» **DATA**
^^^^^^^^

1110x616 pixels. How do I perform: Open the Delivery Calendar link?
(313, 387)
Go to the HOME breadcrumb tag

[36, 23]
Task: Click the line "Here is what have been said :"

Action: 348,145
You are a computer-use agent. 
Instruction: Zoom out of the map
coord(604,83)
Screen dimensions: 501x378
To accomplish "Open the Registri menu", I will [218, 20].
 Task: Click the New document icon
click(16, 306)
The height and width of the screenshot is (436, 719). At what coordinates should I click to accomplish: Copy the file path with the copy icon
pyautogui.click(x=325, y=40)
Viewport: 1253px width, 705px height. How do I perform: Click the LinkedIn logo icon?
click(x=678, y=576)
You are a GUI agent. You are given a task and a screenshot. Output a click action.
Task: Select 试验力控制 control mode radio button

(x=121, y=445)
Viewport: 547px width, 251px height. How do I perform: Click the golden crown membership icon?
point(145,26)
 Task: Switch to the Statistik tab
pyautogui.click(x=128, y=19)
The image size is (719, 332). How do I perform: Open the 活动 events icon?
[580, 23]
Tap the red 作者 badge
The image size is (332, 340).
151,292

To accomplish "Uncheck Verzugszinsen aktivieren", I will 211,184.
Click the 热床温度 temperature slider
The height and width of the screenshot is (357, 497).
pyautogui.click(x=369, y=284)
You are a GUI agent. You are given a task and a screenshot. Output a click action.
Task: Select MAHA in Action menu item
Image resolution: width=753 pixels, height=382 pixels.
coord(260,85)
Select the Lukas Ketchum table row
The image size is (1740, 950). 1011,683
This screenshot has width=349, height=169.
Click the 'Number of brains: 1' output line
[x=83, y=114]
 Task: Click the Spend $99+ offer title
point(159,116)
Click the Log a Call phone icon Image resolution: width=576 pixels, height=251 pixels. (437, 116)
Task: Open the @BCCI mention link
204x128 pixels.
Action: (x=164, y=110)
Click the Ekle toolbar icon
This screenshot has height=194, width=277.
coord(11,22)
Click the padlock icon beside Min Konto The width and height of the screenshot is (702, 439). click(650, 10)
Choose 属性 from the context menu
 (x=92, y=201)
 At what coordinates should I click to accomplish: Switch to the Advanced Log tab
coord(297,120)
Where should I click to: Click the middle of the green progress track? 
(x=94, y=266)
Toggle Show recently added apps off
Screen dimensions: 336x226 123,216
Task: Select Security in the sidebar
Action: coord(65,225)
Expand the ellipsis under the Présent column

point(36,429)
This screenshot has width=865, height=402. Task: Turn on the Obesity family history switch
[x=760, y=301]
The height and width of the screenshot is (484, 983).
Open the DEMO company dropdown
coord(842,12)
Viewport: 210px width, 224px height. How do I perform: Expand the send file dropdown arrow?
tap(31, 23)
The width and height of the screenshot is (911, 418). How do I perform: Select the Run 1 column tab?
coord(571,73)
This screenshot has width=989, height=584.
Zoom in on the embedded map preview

^^^^^^^^

» **DIRECTIONS**
The lines from the one containing "Expand the ellipsis under the Présent column" through the final line of the listing above are all you should set down, exactly as written.

» **ANSWER TO THIS TASK**
Expand the ellipsis under the Présent column

point(36,429)
This screenshot has width=865, height=402. Task: Turn on the Obesity family history switch
[x=760, y=301]
The height and width of the screenshot is (484, 983).
Open the DEMO company dropdown
coord(842,12)
Viewport: 210px width, 224px height. How do I perform: Expand the send file dropdown arrow?
tap(31, 23)
The width and height of the screenshot is (911, 418). How do I perform: Select the Run 1 column tab?
coord(571,73)
This screenshot has width=989, height=584.
Zoom in on the embedded map preview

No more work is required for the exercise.